O casal detido no Porto em 2018 sob suspeita de vender três filhos por 89.000 euros está já acusado por tráfico de seres humanos, mas o despacho do Ministério Público (MP) aguarda ainda ratificação de um juiz de instrução.

No despacho de acusação, citado esta quinta-feira pela Procuradoria Distrital do Porto, o MP considera indiciado que o arguido e a arguida, “que mantinham entre si uma relação amorosa, decidiram gerar filhos e vendê-los a casais que neles estavam interessados”.

Ainda segundo o MP, os dois acusados levaram o plano à prática entre 2011 e 2017, “gerando três filhas e um filho, que entregaram a três casais, a troco do montante global de 89.000 euros".

Após o nascimento, detalha a acusação, a criança era registada civilmente, atribuindo-se a maternidade à arguida e a paternidade a um dos elementos do casal adquirente.

De seguida, a arguida e o pai registral celebravam entre si acordo de regulação do exercício das responsabilidades parentais, ficando este último com o exercício exclusivo dessas responsabilidades”, acrescenta.

A acusação será ainda sujeita ao crivo de um juiz de instrução criminal, uma vez que foi requerida a abertura de instrução de processo, uma fase processual facultativa que funciona como uma espécie de pré-julgamento.

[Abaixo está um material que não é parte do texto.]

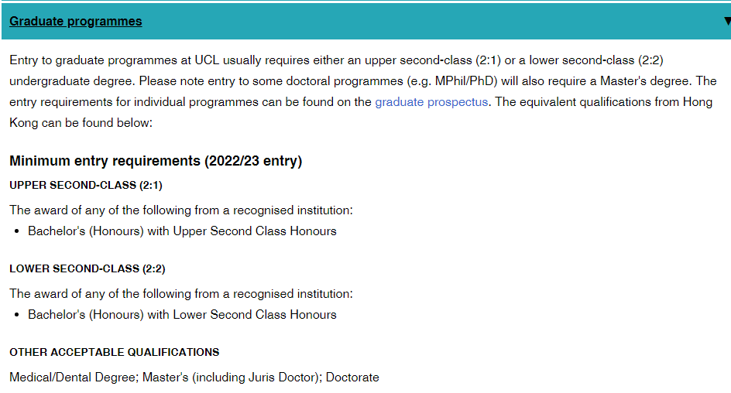
Task: Click the Upper Second Class Honours bullet item
Action: coord(182,231)
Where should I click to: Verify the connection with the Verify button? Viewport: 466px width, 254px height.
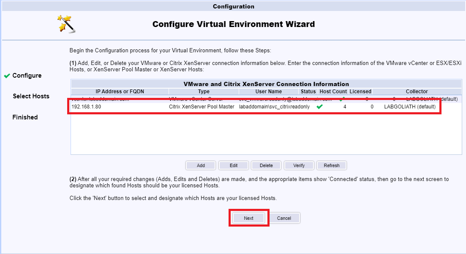299,165
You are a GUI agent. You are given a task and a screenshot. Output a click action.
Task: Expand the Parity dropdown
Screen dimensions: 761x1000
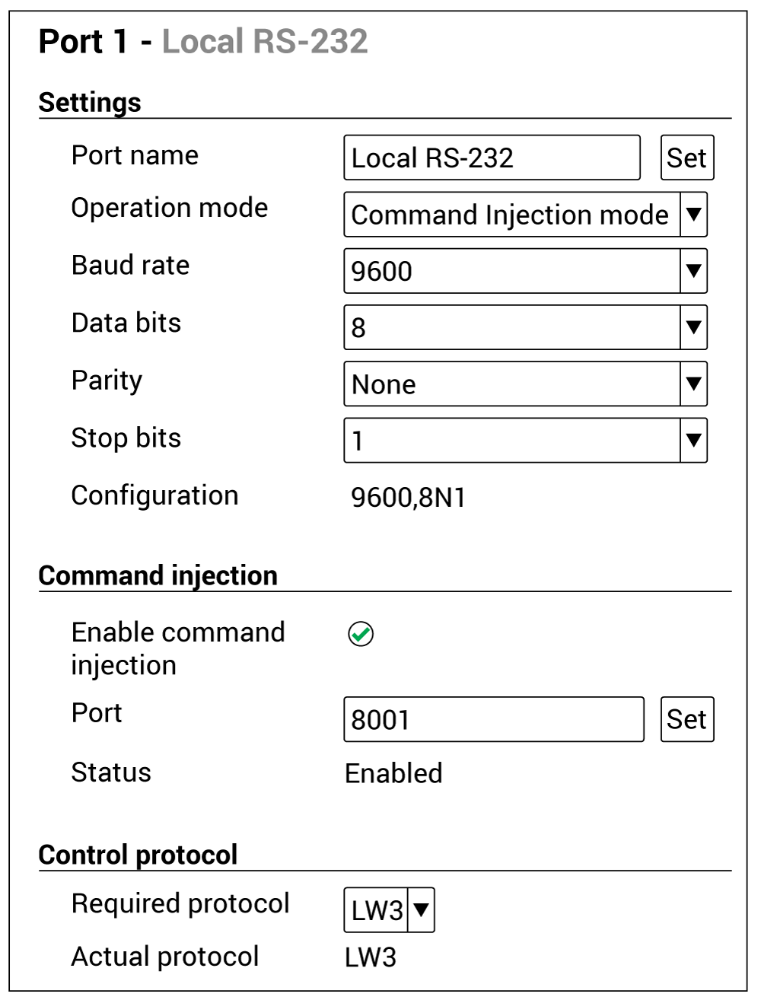pyautogui.click(x=693, y=384)
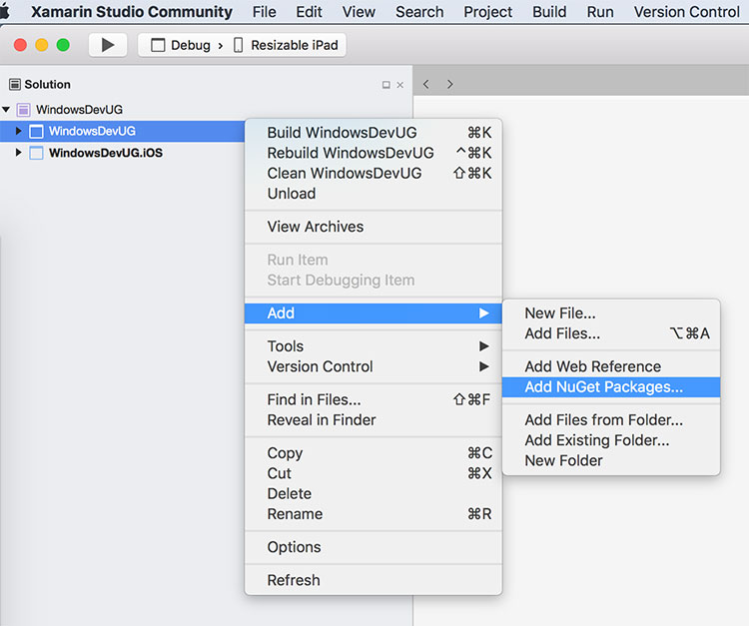Close the Solution pad
The width and height of the screenshot is (749, 626).
400,85
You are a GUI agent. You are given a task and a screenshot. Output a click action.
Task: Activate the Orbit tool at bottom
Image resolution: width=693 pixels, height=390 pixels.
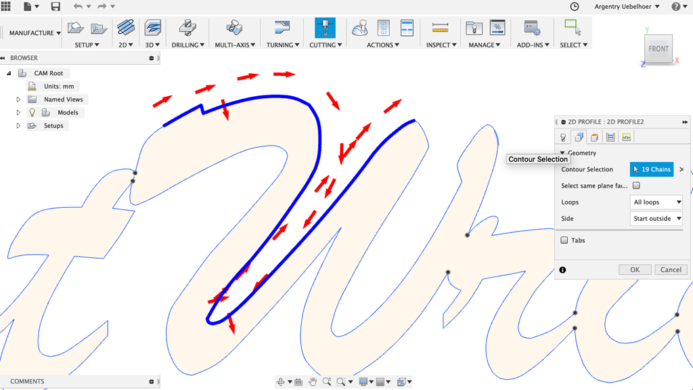[x=281, y=381]
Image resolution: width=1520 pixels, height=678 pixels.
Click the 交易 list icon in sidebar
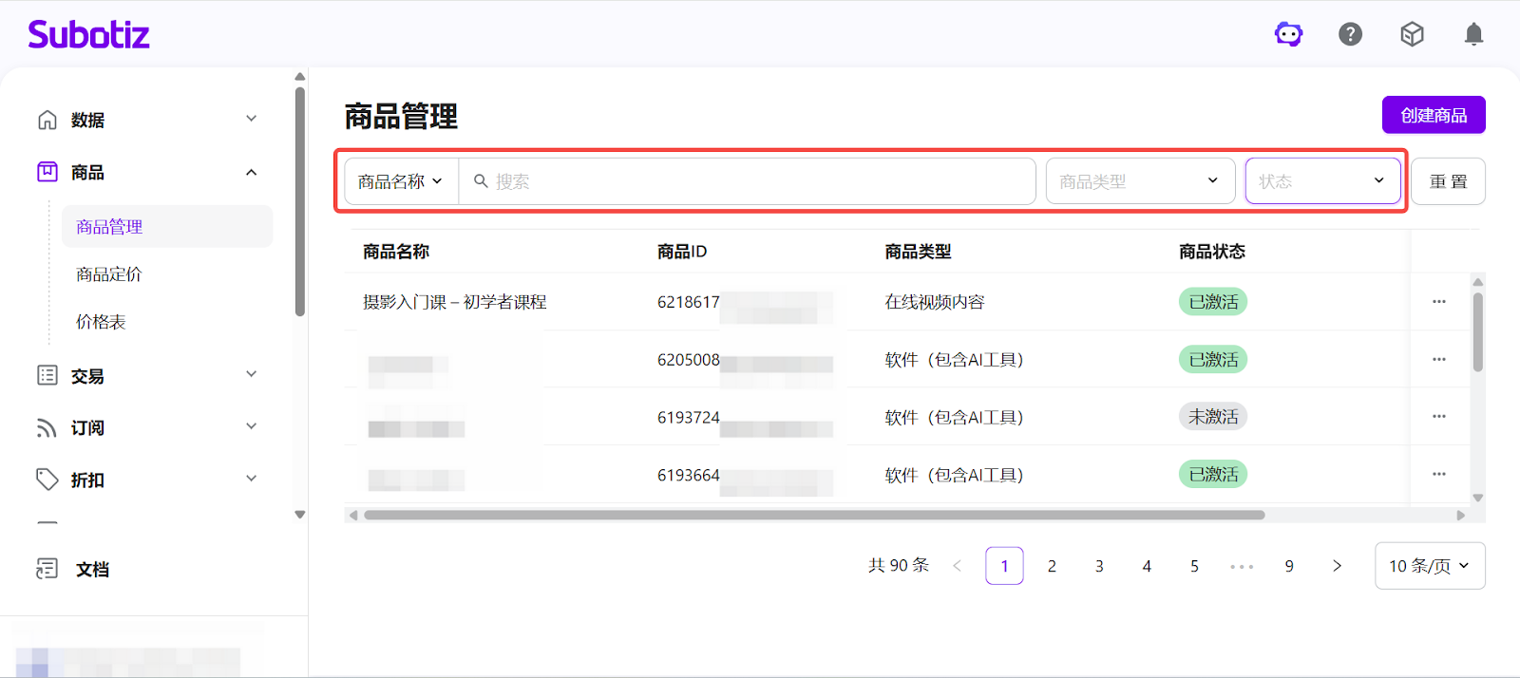click(48, 376)
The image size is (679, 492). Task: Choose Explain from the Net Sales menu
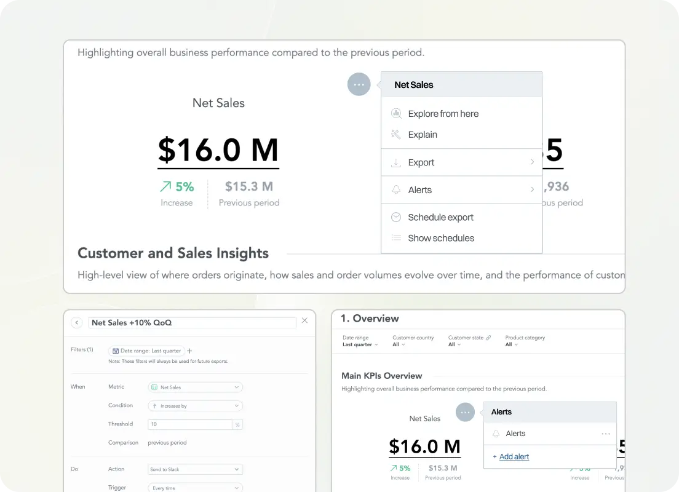tap(423, 135)
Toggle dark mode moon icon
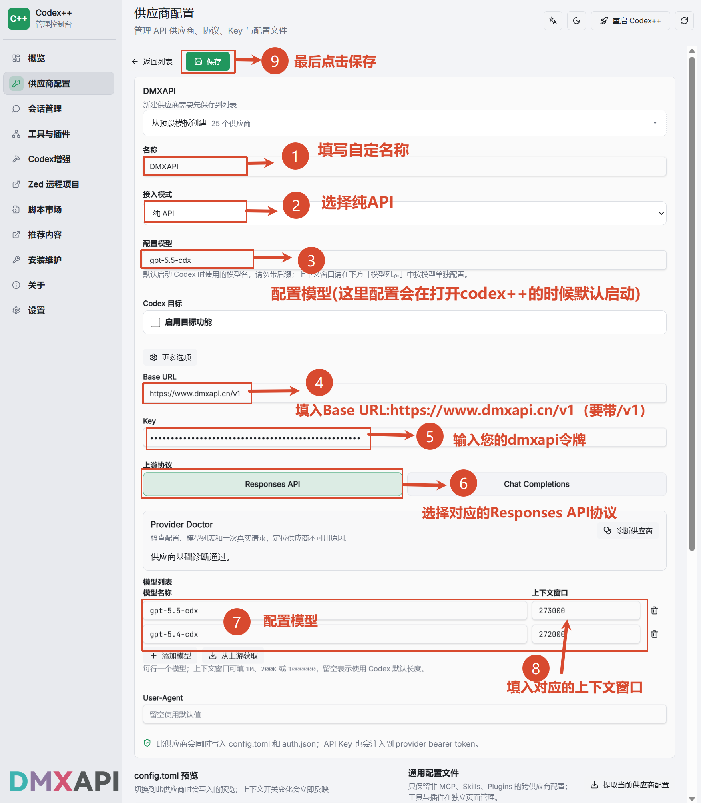This screenshot has height=803, width=701. click(576, 21)
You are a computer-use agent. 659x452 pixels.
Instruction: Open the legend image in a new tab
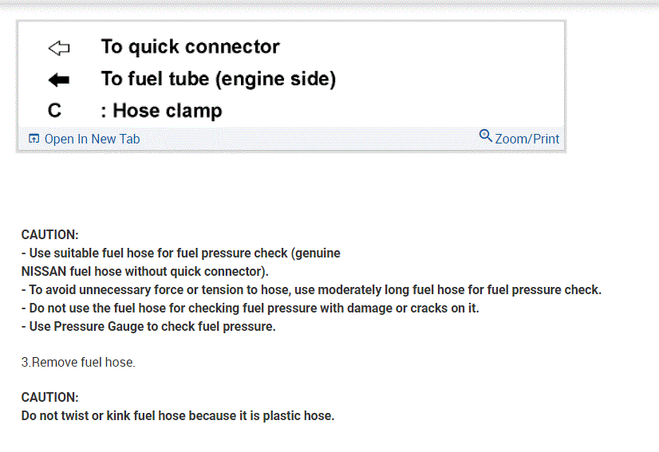coord(92,139)
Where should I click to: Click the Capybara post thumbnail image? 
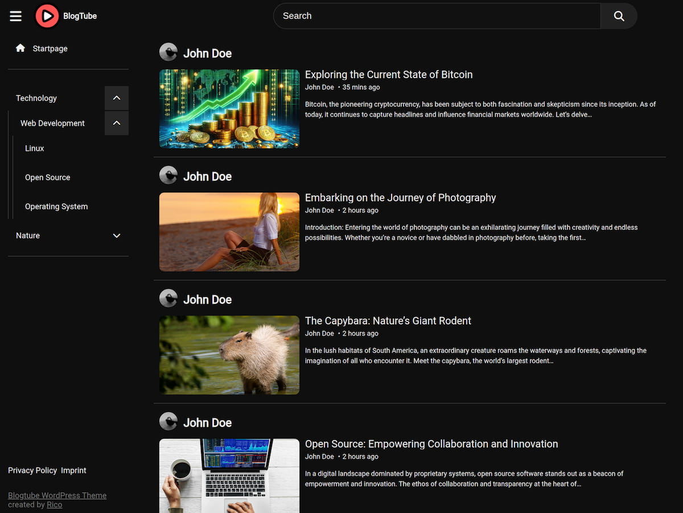click(229, 355)
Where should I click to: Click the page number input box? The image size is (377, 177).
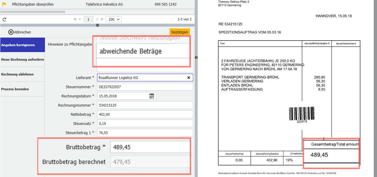pyautogui.click(x=88, y=20)
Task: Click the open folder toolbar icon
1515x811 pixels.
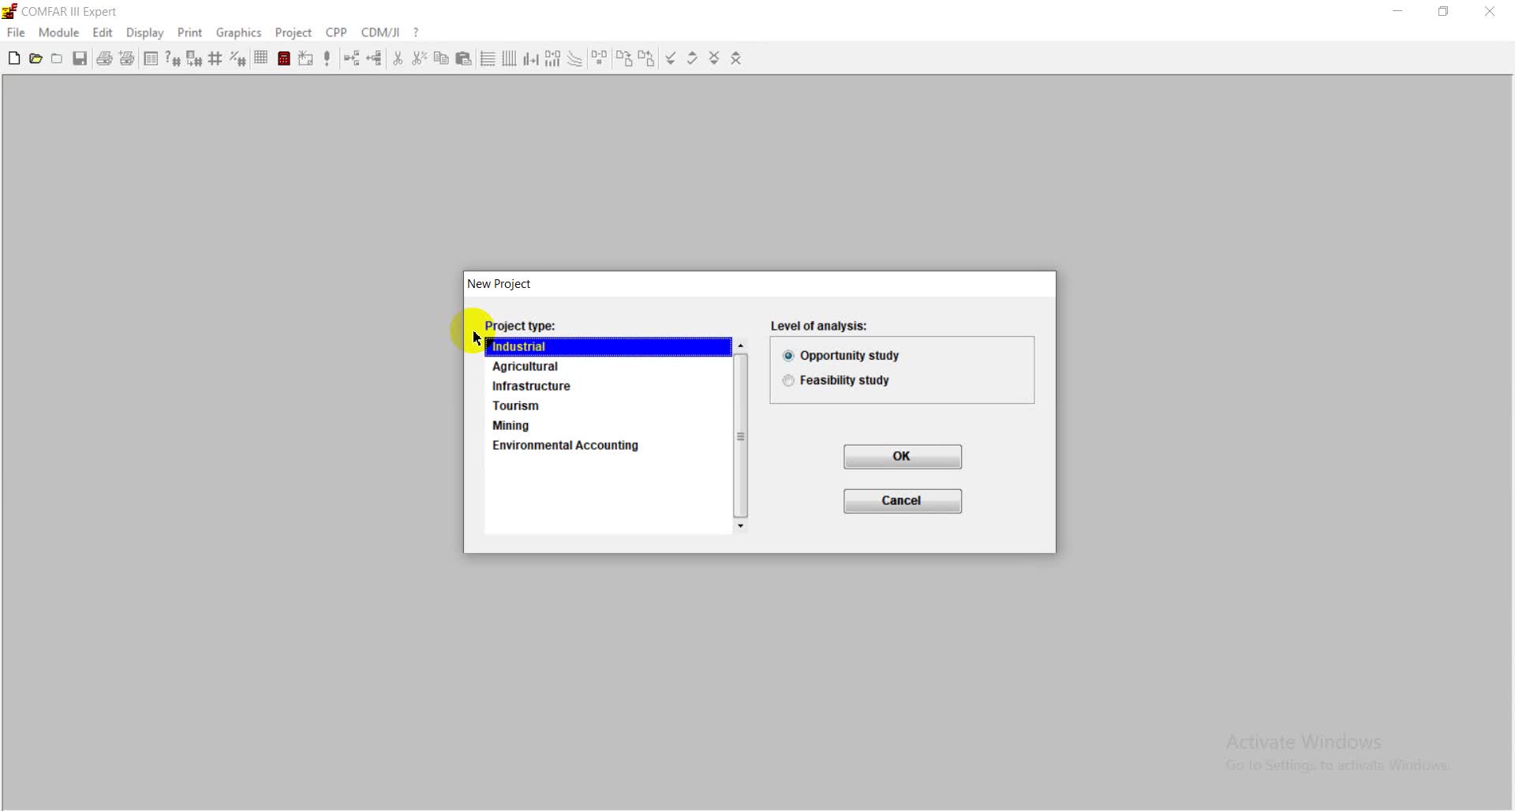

Caso o juiz de instrução valide a acusação, o casal responderá num tribunal de julgamento pela alegada prática de quatro crimes de tráfico de pessoas e quatro crimes de falsificação de documentos.

Ao anunciar a detenção do casal, em 20 de dezembro de 2018, o diretor Polícia Judiciária (PJ) do Norte, Norberto Martins, indicou que as quatro crianças, com idades entre um e sete anos, foram vendidas a cidadãos europeus, entre os quais se encontravam portugueses.

Os arguidos, com 41 e 45 anos, residentes na área do Porto e Vila do Conde, com profissão de pasteleira e construtor civil, ela de nacionalidade estrangeira e ele português, mantinham uma relação comum há cerca de 10 anos, segundo a PJ.

De acordo com Norberto Martins, o caso foi descoberto na sequência de uma "denúncia anónima" e de relatos de que uma "senhora tinha sucessivas gravidezes, mas que nunca ninguém viu ou conheceu as crianças".